• [Task instructions]
Transcribe the lines exactly, beginning with the one that contains "The width and height of the screenshot is (1366, 768)." and ending with the final line of the records. Do not transcribe pictures.

++++++++++

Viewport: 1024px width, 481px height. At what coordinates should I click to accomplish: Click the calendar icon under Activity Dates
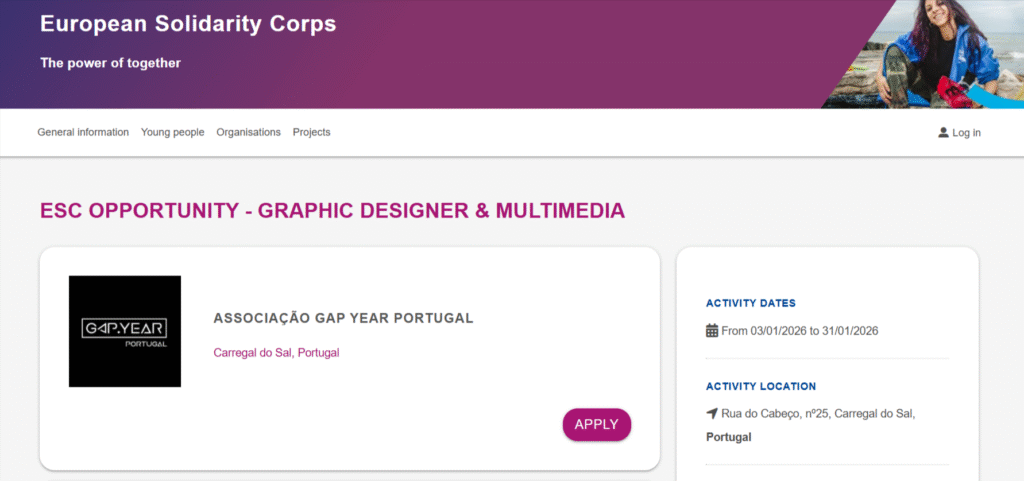712,330
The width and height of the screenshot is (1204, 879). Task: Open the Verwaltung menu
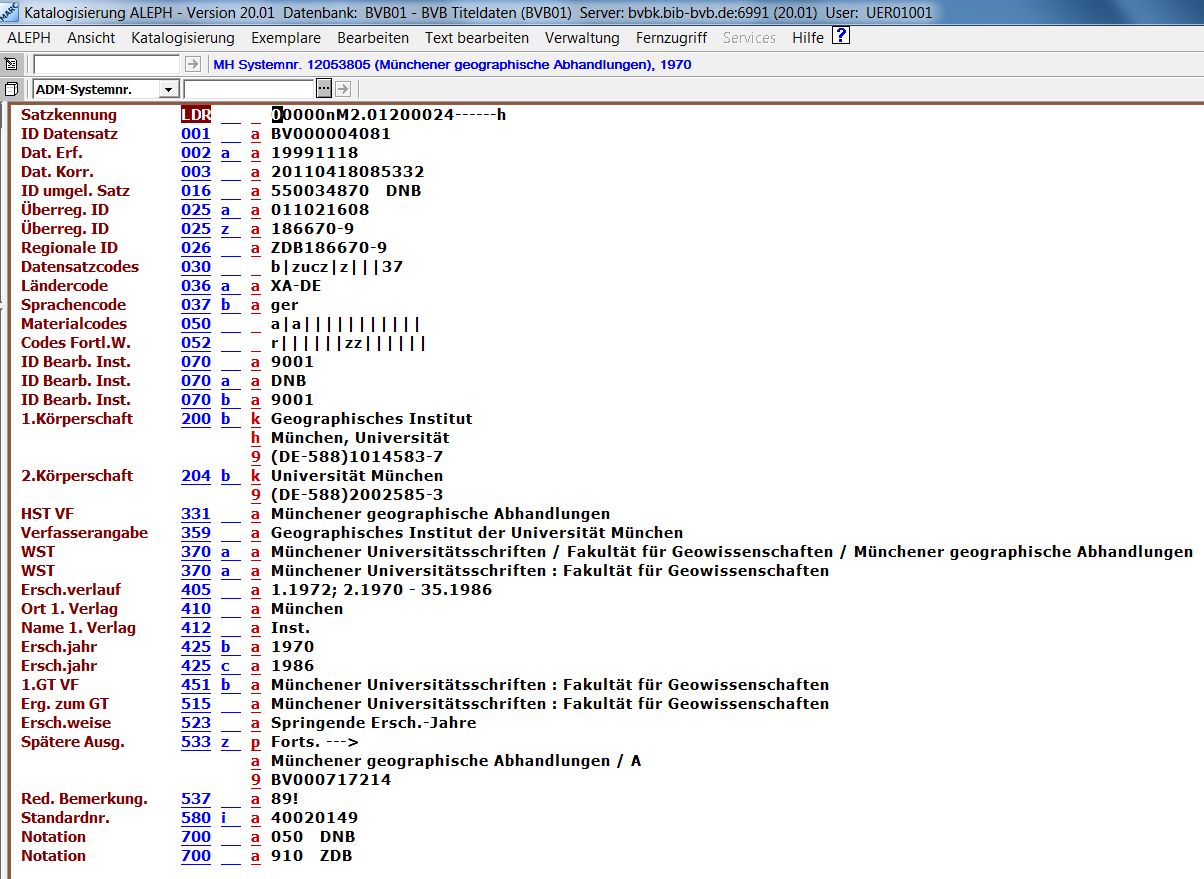tap(582, 38)
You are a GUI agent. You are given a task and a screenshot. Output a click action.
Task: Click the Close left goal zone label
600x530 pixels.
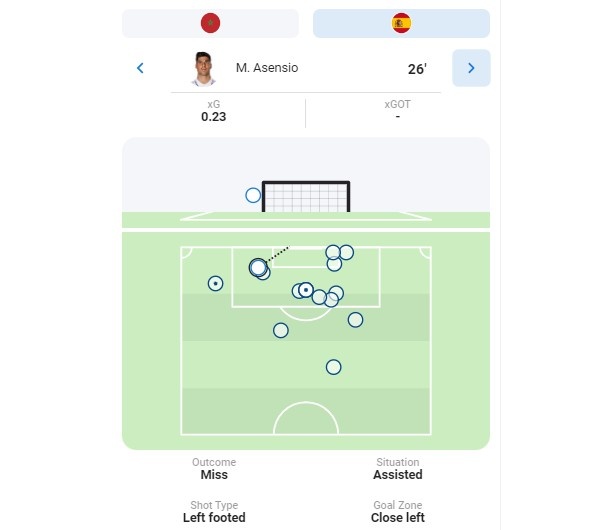(398, 517)
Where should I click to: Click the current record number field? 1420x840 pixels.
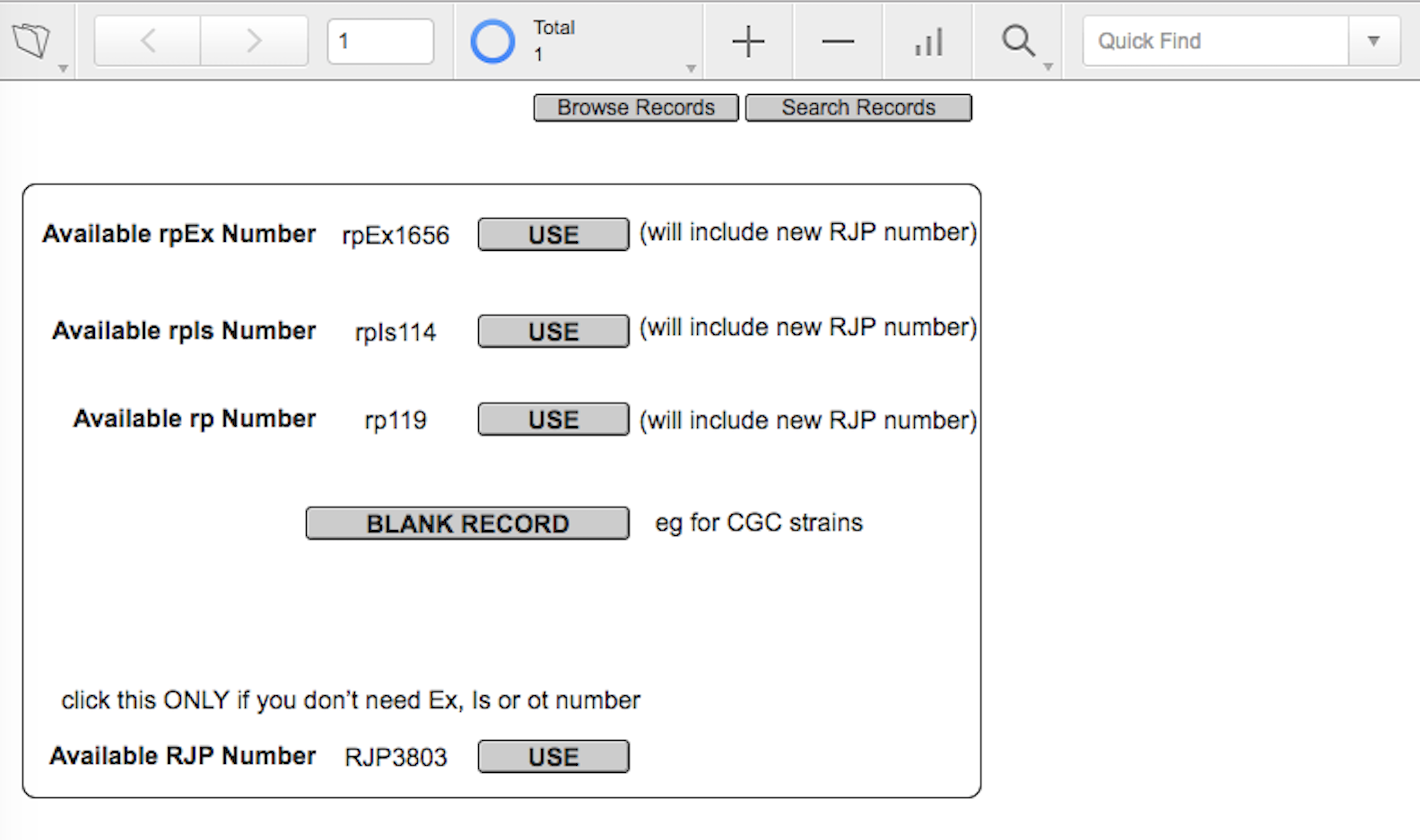380,41
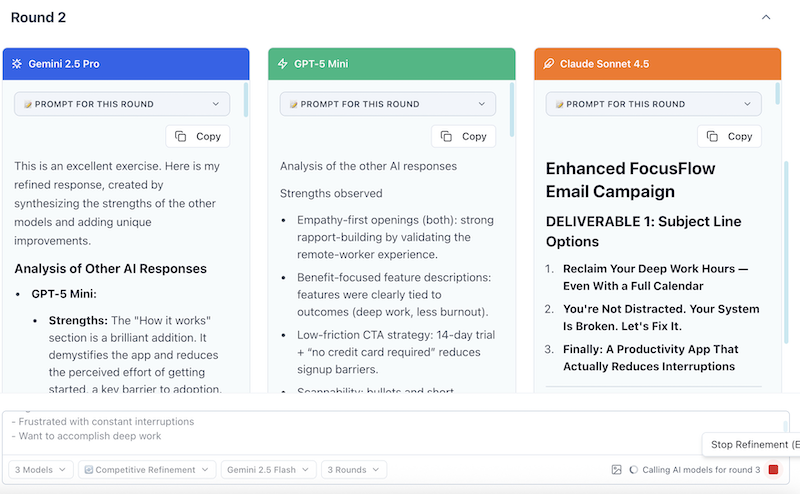This screenshot has width=800, height=494.
Task: Click the GPT-5 Mini lightning bolt icon
Action: 283,64
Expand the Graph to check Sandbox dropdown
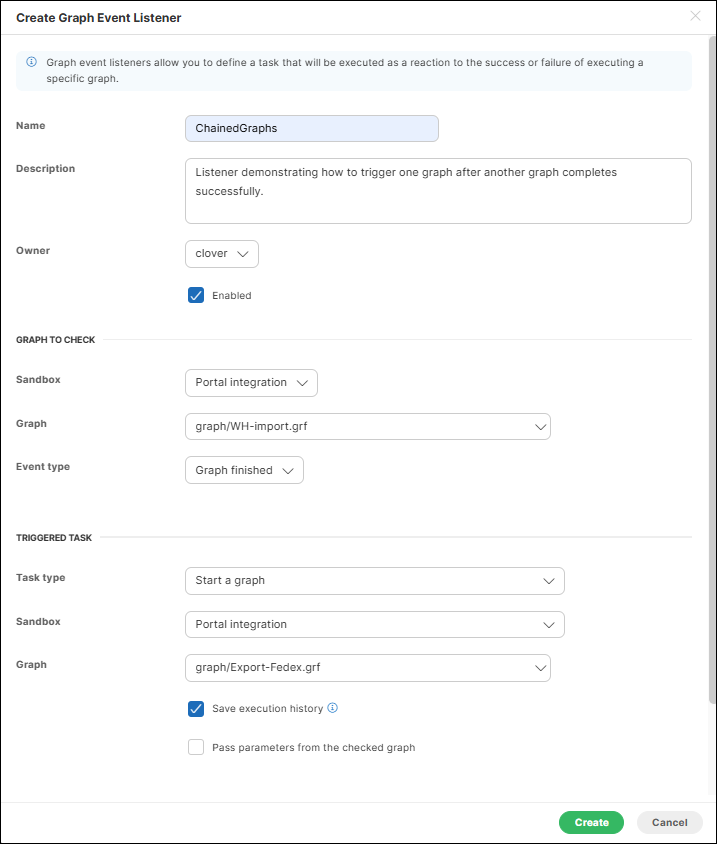The height and width of the screenshot is (844, 717). pos(251,383)
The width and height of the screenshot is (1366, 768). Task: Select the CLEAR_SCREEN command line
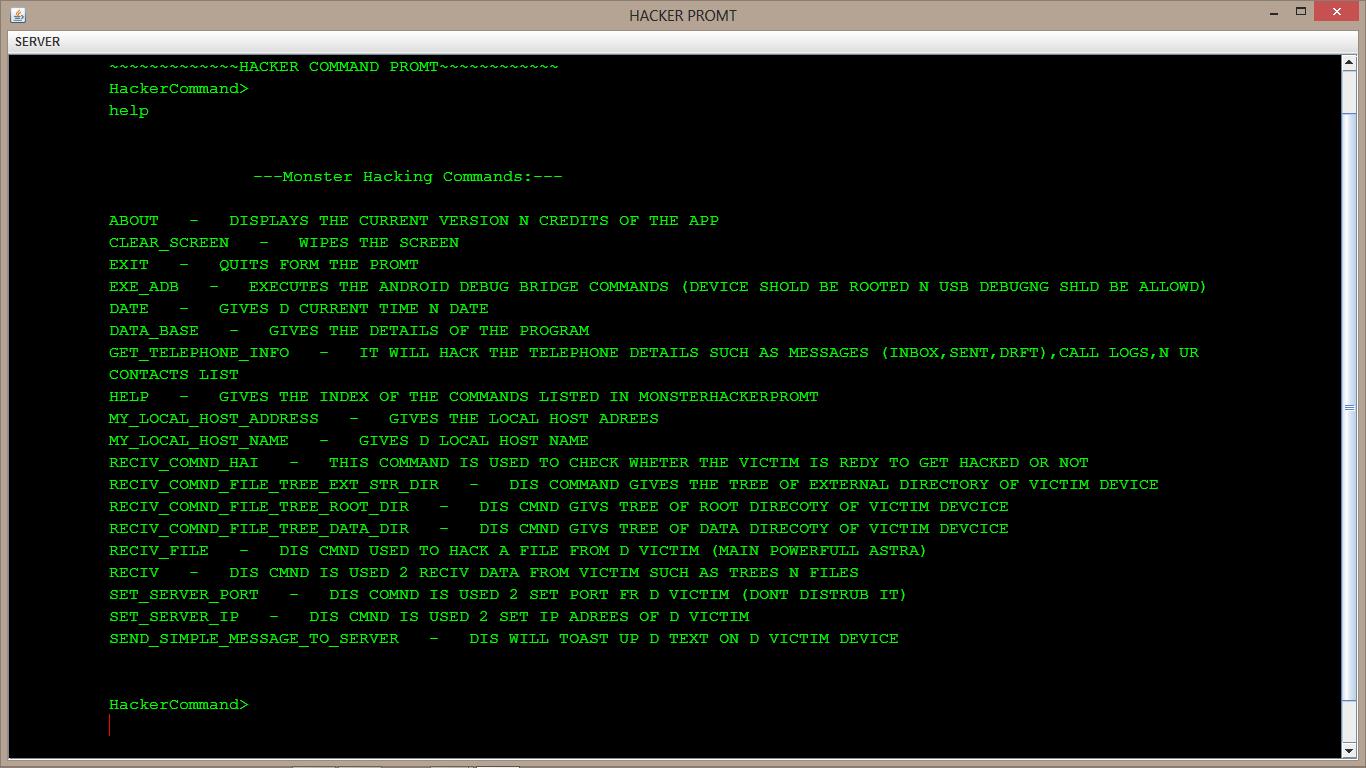coord(168,242)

++++++++++

• [Task answer]
The width and height of the screenshot is (1366, 768). Task: Select the CLEAR_SCREEN command line
coord(168,242)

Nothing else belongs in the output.